Pointing data for screenshots =
━━━━━━
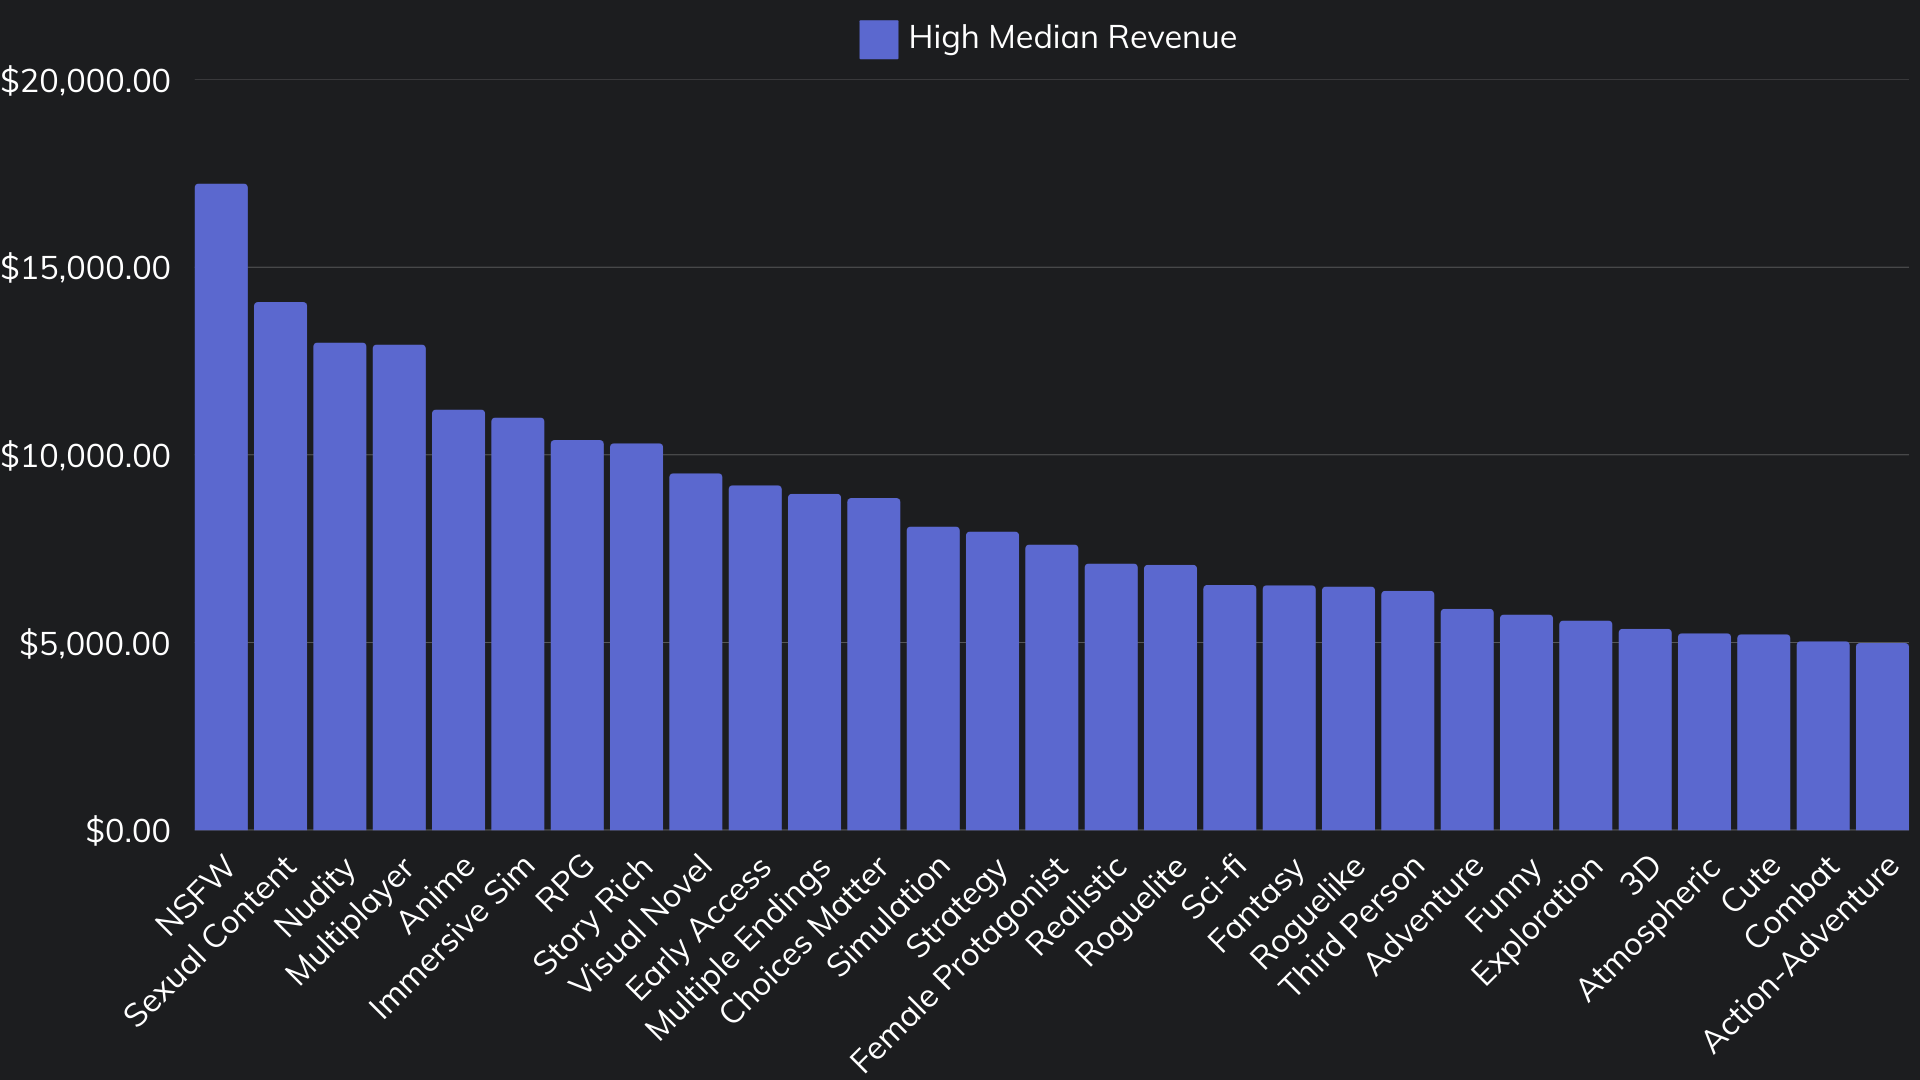The height and width of the screenshot is (1080, 1920).
Task: Click the Visual Novel bar
Action: pos(694,650)
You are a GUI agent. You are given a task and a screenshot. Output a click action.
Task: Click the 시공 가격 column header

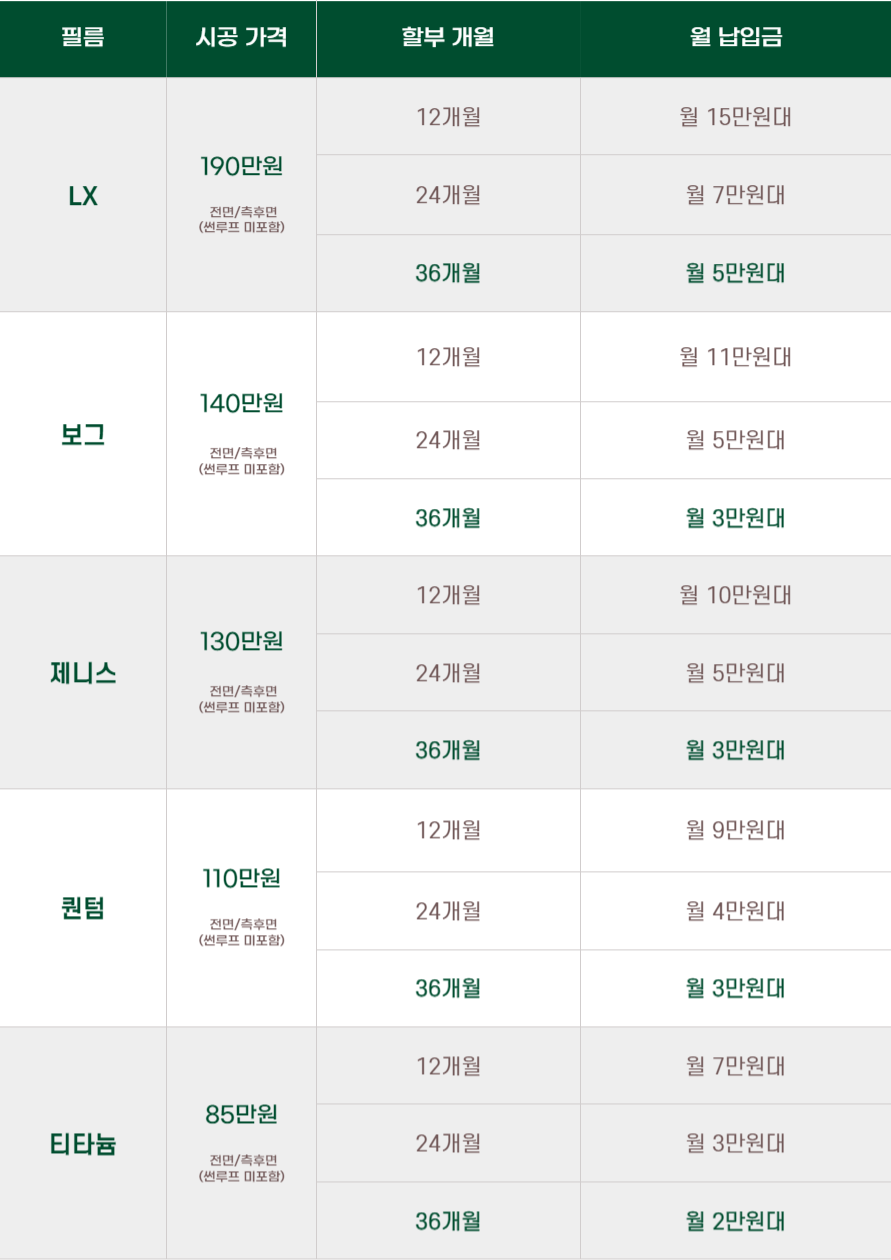click(241, 38)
━━━━━━
Exercise = Recast the lines of the rows above as a Markdown table with the columns "No." and "Text," numbering each line and skipping blank lines. Leave the pictures out.

Answer to the problem =
| No. | Text |
|---|---|
| 1 | The height and width of the screenshot is (1080, 1920). |
| 2 | Task: Click the Visual Novel bar |
| 3 | Action: pos(694,650) |
| 4 | You are a GUI agent. You are given a task and a screenshot. Output a click action. |
| 5 | Task: Click the 시공 가격 column header |
| 6 | click(241, 38) |